Modulation of the calcium sensing receptor (CaSR) is one of the physiological activities of gamma-glutamyl peptides such as glutathione (gamma-glutamylcysteinylglycine). gamma-Glutamyl peptides also possess a flavoring effect, i.e., sensory activity of kokumi substances, which modifies the five basic tastes when added to food. These activities have been shown to be positively correlated, suggesting that kokumi gamma-glutamyl peptides are perceived through CaSRs in humans. Our research is based on the hypothesis that the discovery of highly active CaSR agonist peptides will lead to the creation of practical kokumi peptides.
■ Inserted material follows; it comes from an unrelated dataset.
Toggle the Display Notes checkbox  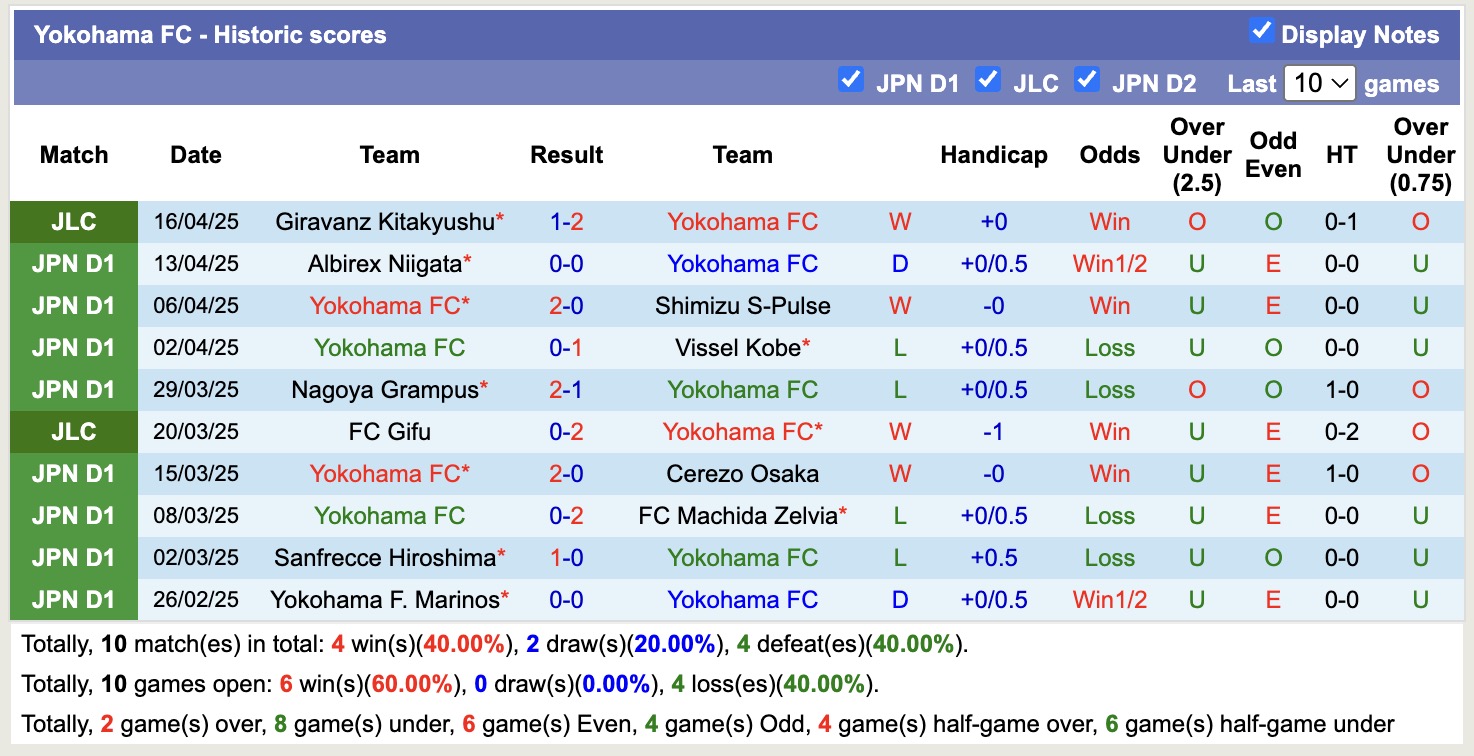point(1262,33)
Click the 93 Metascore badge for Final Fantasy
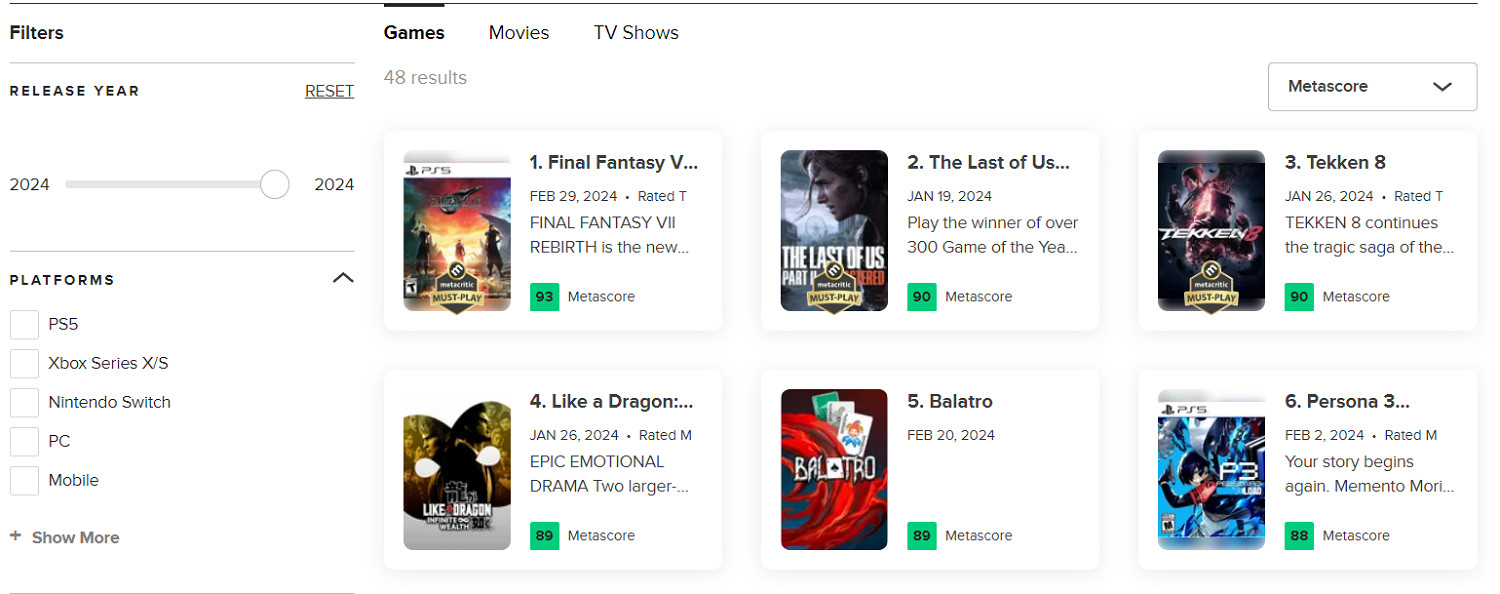The image size is (1500, 594). 545,297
Through continuous study of the structure-CaSR-activity relation of a large number of gamma-glutamyl peptides, we have determined that the structural requirements for intense CaSR activity of gamma-glutamyl peptides are as follows: existence of an N-terminal gamma-L-glutamyl residue; existence of a moderately sized, aliphatic, neutral substituent at the second residue in an L-configuration; and existence of a C-terminal carboxylic acid, preferably with the existence of glycine as the third constituent. By the sensory analysis of gamma-glutamyl peptides selected by screening using the CaSR activity assay, gamma-glutamylvalylglycine was found to be a potent kokumi peptide. Furthermore, norvaline-containing gamma-glutamyl peptides, i.e., gamma-glutamylnorvalylglycine and gamma-glutamylnorvaline, possessed excellent sensory activity of kokumi substances. A novel, practical industrial synthesis of regiospecific gamma-glutamyl peptides is also required for their commercialization, which was achieved through the ring opening reaction of N-a-carbobenzoxy-L-glutamic anhydride and amino acids or peptides in the presence of Nhydroxysuccinimide.